Tuesday, May 7, 2013

The mist-ifying western ghats!

It has been a long time since I wrote, and I owe this blogpost to one particular person who made me feel jealous of his wonderful writing, which prompted me to get back to the blog and give it much needed attention! Thank you, friend! :D

In Bangalore, summer is hotter every year. As I sat wondering why this phenomenon has been happening, I thought I heard a Malabar Whistling Thrush calling. "What the hell?!" I was startled. Before I could look start meaninglessly looking around, I was convinced that my mind was going crazy. That was probably because of my desperation to be in the Western Ghats. It had been a few months, and it was about time that I needed my drug! I sat down, and images of the whispy, layery Sahyadris swarmed through my head.

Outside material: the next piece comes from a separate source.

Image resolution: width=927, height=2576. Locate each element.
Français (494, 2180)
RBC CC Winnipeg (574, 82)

The streams that curve and meander through the undulating green mountains, the brooks that disappear into dead ends, the small seasonal waterfalls, the Malabar Giant Squirrels, the gorgeous woodpeckers, the damselflies that I can't identify, and the butterflies that make me feel like saying "Wow, this is what I was born to do! Lets chase!" I wanted that feeling back. The Western Ghats feeling.

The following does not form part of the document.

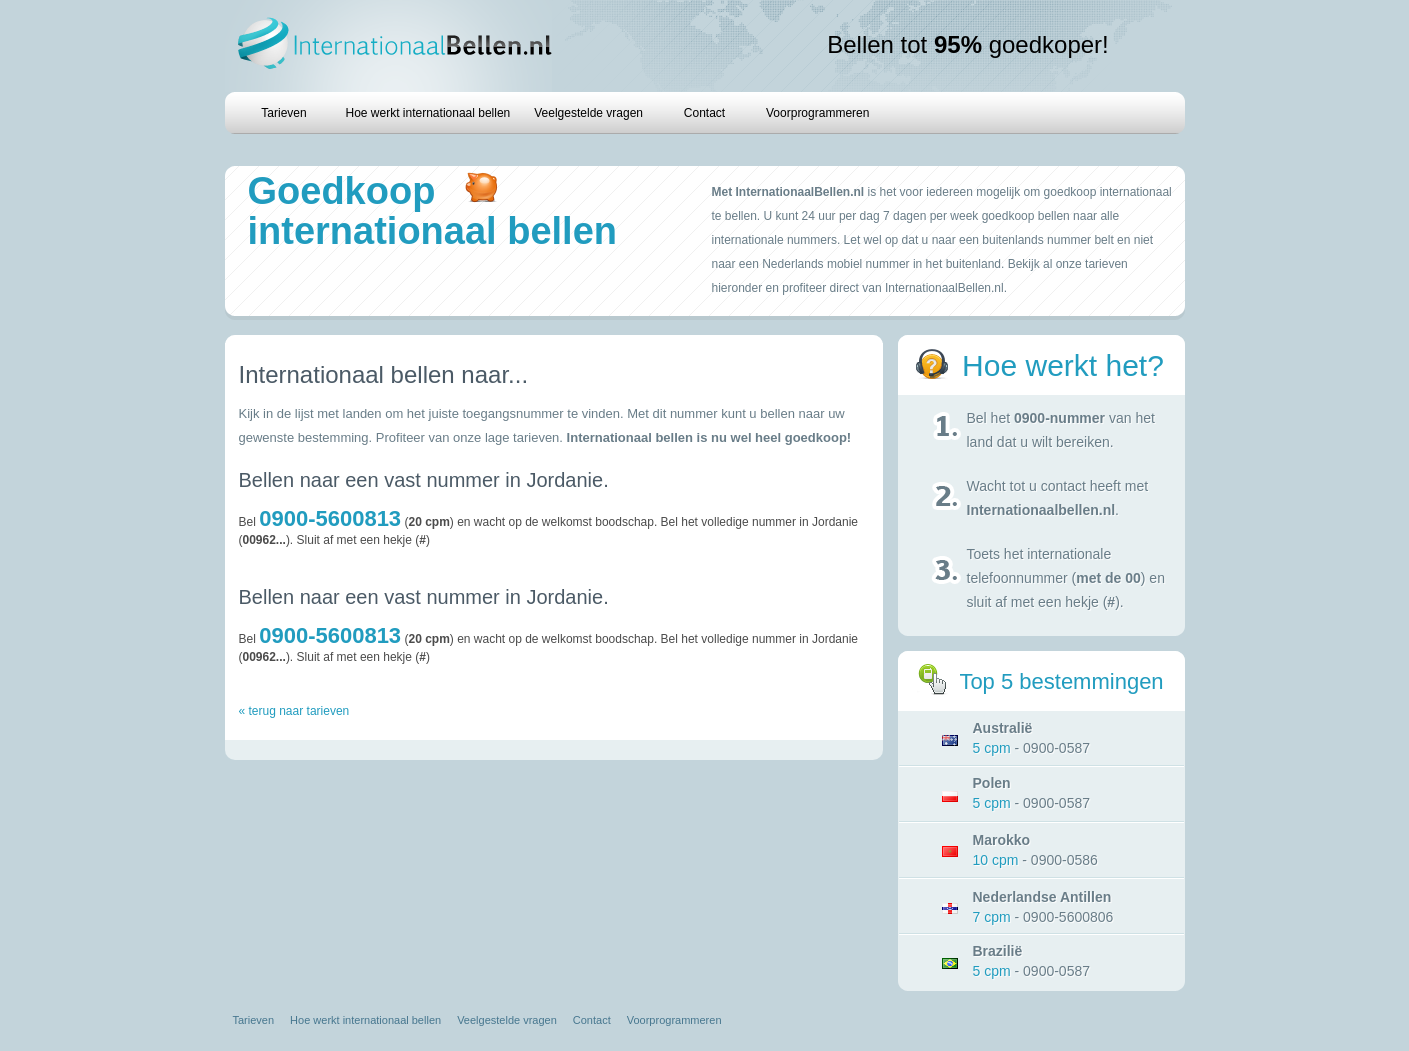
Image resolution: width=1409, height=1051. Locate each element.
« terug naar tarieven (294, 711)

Very fortunately this time, I quickly found many reasons to be there. The route was Bangalore-Mysore-Nagarhole-Kutta-Ponnampet-Gonikoppal-Madikeri-Brahmagiri-Kushalnagar-and back.
On 27th April, the four of us started off. The route was obviously boring till Nagarhole. But once we reached the Nagarhole post, I began to count the number of Spot Swordtails (Graphium nomius) that flew past. The movement of the Graphiums seemed to be in a North to South direction. The entire 30-or so kilometres worth of driving resulted in a count of about 200+ individuals. The place was also flooded with Common Emigrants (Catopsilia pomona). I thought that these must be local migrants. They might also have dispersed from another place which is not so far off, due to the lack of host plants.

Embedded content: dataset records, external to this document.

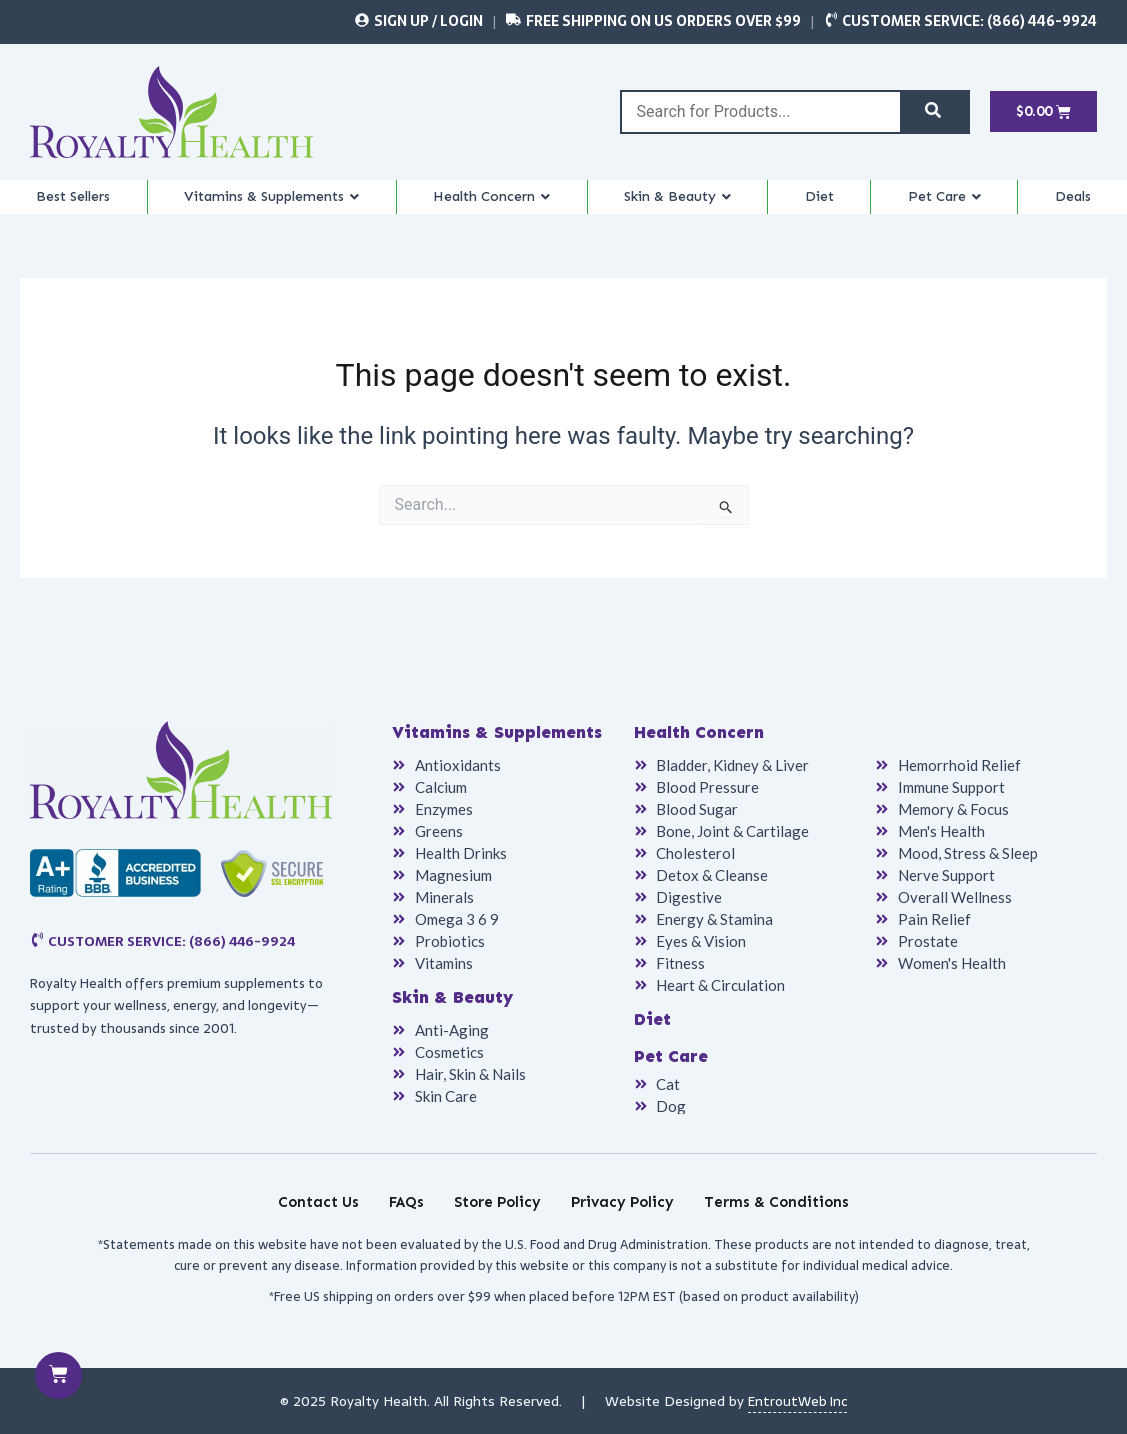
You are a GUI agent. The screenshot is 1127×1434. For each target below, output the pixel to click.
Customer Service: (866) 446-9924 (969, 21)
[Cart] (59, 1374)
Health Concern (511, 206)
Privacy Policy (622, 1202)
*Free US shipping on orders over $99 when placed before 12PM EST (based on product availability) (564, 1296)
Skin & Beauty (702, 206)
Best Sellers (73, 206)
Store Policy (497, 1202)
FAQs (406, 1202)
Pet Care (957, 206)
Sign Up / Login (428, 21)
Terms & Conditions (776, 1202)
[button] (279, 206)
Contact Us (318, 1202)
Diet (840, 206)
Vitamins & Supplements (279, 206)
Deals (1078, 206)
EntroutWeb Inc (798, 1401)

A sketch of the Spot Swordtail (Graphium nomius):

As we drove past Nagarhole and into Madikeri via Kutta and Ponnampet, we stopped at several places to see the Malabar Giant Squirrels. They are such adorable creatures! One of them was sleeping on a branch very close to us, and we did not dare disturb it. Slowly, we drove, making our presence as undetectable as possible. 

Madikeri was a grand feast. The plantations, the tall trees which reach out to the clouds, the turns and the blind corners on the road!

It rained very heavily the night we reached there. The sky thundered and roared as I sat and watched in awe. It was the first rainfall of the season. Due to this, there weren't many butterflies around. Nevertheless, I did find a Common Silverline (Spindasis vulcanus) and clicked it against the mountains in the background!

The graceful, elegant and high-flying Sahyadri Red Helen surprisingly came down to eye level to drink nectar from the Periwinkles.

I saw a beautiful Indian Krait disappear into the thickets for a good ten seconds while I was walking my way across a path inside a plantation. The scary thing about the plantations in Coorg - the watchdogs! I was freaked out to my bones when one of them showed me the most snarly face ever. It was as if to say "Get the hell out of this plantation or I will chew your face off!" Luckily, someone who worked at the plantation was there to hold him down and allow me to walk about without being eaten up. It was in one of these plantations that I saw a bird that I had always dreamt of. At first, I thought it was an Indian Horned Owl. But then, there were no "horns". They were small ear tufts instead. It took me a while to realize that the bird I was staring at through my fog-covered binoculars was none other than a Brown Fish Owl. It sat there motionlessly, as if it were divine. I stared on till my hunger outweighed my desire to keep staring (That took a lot of time!). It was hard to bid goodbye to the beautiful creature. 

The next day, we drove upwards to Brahmagiri peak. Delightful landscapes enthralled me to no ends!

It was absolutely foggy. The visibility on the top was reduced to about 50-60 feet due to the previous night's rains.

Here, at a height of about 6000ft above sea level, I came across a courting pair of  Painted Lady butterflies. (Vanessa cardui) They would hardly sit down, but I managed to click one shot before my luck ran out.

The next day, we set off to the nearby Abbey falls. It was here that I saw a very interesting bird which seemed to fly in a particular orbit. I could not identify this without getting back to base and checking the field guides. It was a Crested Goshhawk (Accipiter trivirgatus). 

The way down Brahmagiri was spent driving down in the rain. I spotted a few Malabar Pied Hornbills, and heard the call of Junglefowls.

On the way back to Bangalore, we made a stop at this Tibetean settlement at Kushalnagar. The Golden Buddhist Temple is a very beautiful place with a massive Buddha statue!

After all this, it was difficult to accept that it was time to return to Bangalore. But yet, we drove back. The hailstones and the heavy rain made the journey very pleasant! The rain faded away as we reached Bangalore, and then, we braced ourselves to get entangled in the boring routine ahead. :)


  1. Lovely !! Thanks for sharing.

  2. Beautiful blog post about the divine mountains of our western ghats. The pictures have been well supported by the lovely writing. The sketch is also beautiful.